Maruarar yang kerap disapa Ara menjelaskan, Jokowi dicintai rakyat karena kebijakannya yang benar-benar menunjukkan keberpihakan kepada rakyat secara nyata.

Jokowi menjalankan amanat Pancasila untuk mewujudkan keadilan sosial dan kesejahteraan rakyat dengan pembangunan yang merata.

“Kalau dulu sekadar ada pertumbuhan ekonomi tanpa pemerataan, namun di zaman Pak Jokowi ada pemerataan pembangunan,” ungkap Ara.

Di antara kebijakan-kebijakan Jokowi tersebut, sambung Ara, seperti pembagian Kartu Indonesia Sehat (KIS) dan Kartu Indonesia Pintar (KIP). Kemudian Pembagian sertifikat, dana desa yang sangat besar sepanjang sejarah Indonesia, juga ada Program Keluarga Harapan (PKH).
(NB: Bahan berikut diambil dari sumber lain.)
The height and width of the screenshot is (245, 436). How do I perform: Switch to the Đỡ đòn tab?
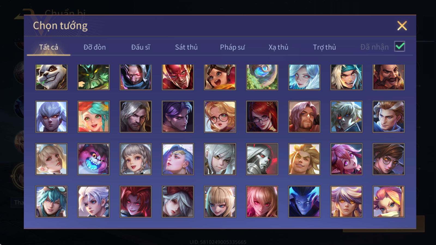pyautogui.click(x=95, y=47)
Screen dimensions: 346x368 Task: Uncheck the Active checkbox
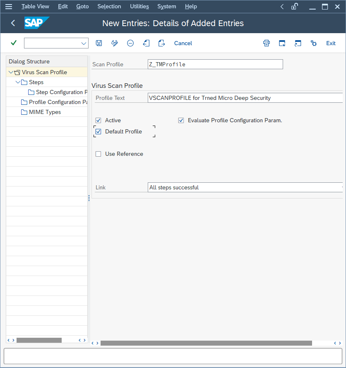(98, 120)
“Harga-harga sembako juga murah dan terjangkau, rupiah kembali menguat. Belum lagi pembangunan infrastruktur berupa jalan dan bendungan,” jelas Ara.

Ara melanjutkan, hal lain yang tak kalah penting, Jokowi mampu bertahan di tengah perang dagang antara Amerika Serikat dan China. Akibat perang dagang ini, banyak negara-negara yang ekonominya rontok. Sementara Indonesia kukuh bertahan dan bahkan mendapat pujian dari lembaga internasional seperti IMF dan Bank Dunia.

“Ini merupakan prestasi yang patut dibanggakan.”

“Akibat perang dagang ini, banyak negara-negara yang ekonominya rontok. Pak Jokowi membuktikan Indonesia selain berdaulat di bidang politik, juga mandiri di bidang ekonomi. Bahkan kita saksikan, Blok Rokan menjadi milik penuh Pertamina dan kita sudah kuasai 51% saham Freeport. Tak heran Jokowi makin dicintai rakyat,” pungkas Maruarar.